Mary Coss: Groundswell
Recommended
This event is in the past
March 1–April 6, Fridays–Saturdays, 12–5 pm, ended Apr 6, 2019
Method Gallery
Pioneer Square (Seattle)
Free
Mary Coss spent two years working with Roger Fuller, a spatial ecologist at Western Washington University, examining the dangerously increased salinity levels encroaching on local estuaries. Estuaries are where river, land, and ocean meet and mix—for instance, in the Skagit Valley, one of our fresh-water resources. On the left side of the gallery is an installation called Silent Salinity, a ghost meadow (as the artist calls it) made of 300 pieces of hand-tied wire sedge, a grass-like plant, dipped in abaca pulp, a type of fiber.

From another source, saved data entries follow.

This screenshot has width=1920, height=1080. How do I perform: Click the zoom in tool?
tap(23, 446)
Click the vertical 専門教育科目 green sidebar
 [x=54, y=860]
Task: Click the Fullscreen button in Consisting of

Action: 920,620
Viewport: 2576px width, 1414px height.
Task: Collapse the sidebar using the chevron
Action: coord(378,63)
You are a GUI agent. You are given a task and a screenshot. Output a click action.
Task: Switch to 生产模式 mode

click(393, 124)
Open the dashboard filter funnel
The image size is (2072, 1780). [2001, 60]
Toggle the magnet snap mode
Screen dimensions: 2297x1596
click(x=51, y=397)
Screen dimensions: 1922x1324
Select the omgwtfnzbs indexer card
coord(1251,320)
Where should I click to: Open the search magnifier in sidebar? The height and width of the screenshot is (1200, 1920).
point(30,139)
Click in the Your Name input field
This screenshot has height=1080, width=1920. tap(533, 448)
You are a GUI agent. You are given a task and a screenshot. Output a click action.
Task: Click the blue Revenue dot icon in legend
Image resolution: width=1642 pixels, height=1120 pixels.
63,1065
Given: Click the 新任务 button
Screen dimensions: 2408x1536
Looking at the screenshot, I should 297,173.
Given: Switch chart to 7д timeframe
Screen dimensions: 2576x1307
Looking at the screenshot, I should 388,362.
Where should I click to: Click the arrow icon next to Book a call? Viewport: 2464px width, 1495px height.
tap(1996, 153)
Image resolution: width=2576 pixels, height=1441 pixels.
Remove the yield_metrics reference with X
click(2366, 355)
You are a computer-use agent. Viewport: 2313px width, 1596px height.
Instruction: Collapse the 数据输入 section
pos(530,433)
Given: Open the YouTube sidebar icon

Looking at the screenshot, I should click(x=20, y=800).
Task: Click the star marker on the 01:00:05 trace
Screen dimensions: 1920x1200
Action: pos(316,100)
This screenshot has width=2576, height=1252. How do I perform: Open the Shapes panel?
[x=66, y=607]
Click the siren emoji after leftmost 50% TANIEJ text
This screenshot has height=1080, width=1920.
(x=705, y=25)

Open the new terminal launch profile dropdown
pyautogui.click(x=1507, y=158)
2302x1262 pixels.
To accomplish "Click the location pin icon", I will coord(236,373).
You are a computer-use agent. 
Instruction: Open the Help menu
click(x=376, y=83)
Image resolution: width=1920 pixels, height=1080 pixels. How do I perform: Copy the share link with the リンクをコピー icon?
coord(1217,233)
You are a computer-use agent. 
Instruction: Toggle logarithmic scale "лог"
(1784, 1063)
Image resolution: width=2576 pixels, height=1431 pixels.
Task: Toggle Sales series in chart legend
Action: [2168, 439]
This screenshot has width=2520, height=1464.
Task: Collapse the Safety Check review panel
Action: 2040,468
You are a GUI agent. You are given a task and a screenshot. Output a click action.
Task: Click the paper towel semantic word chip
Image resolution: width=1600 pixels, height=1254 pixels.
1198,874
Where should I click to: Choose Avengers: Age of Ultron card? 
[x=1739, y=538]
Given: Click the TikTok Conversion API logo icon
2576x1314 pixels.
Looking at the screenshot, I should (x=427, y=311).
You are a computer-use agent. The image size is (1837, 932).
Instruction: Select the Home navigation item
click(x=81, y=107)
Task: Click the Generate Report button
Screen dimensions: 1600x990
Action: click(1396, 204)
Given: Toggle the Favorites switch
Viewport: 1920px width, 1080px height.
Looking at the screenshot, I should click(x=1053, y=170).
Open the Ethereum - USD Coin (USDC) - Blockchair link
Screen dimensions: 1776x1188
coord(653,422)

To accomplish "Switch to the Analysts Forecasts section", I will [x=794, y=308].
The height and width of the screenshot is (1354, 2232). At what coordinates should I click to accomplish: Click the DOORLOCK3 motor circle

The ghost meadow in the gallery consists of crusted layers of salt, out of which stick salt-casted things like kelp, barnacles, and other organic matter. The other day in the gallery, Coss was in the middle of installing a giant wave of tulle overhead. It's meant to represent Mother Nature fighting back. "Ultimately, the water will be here," Coss said, referring to her wave specifically and the future of this imperiled planet more generally. "We have a window where we have the opportunity to turn things around or not. And if we don't, we probably won't be here, but the water will."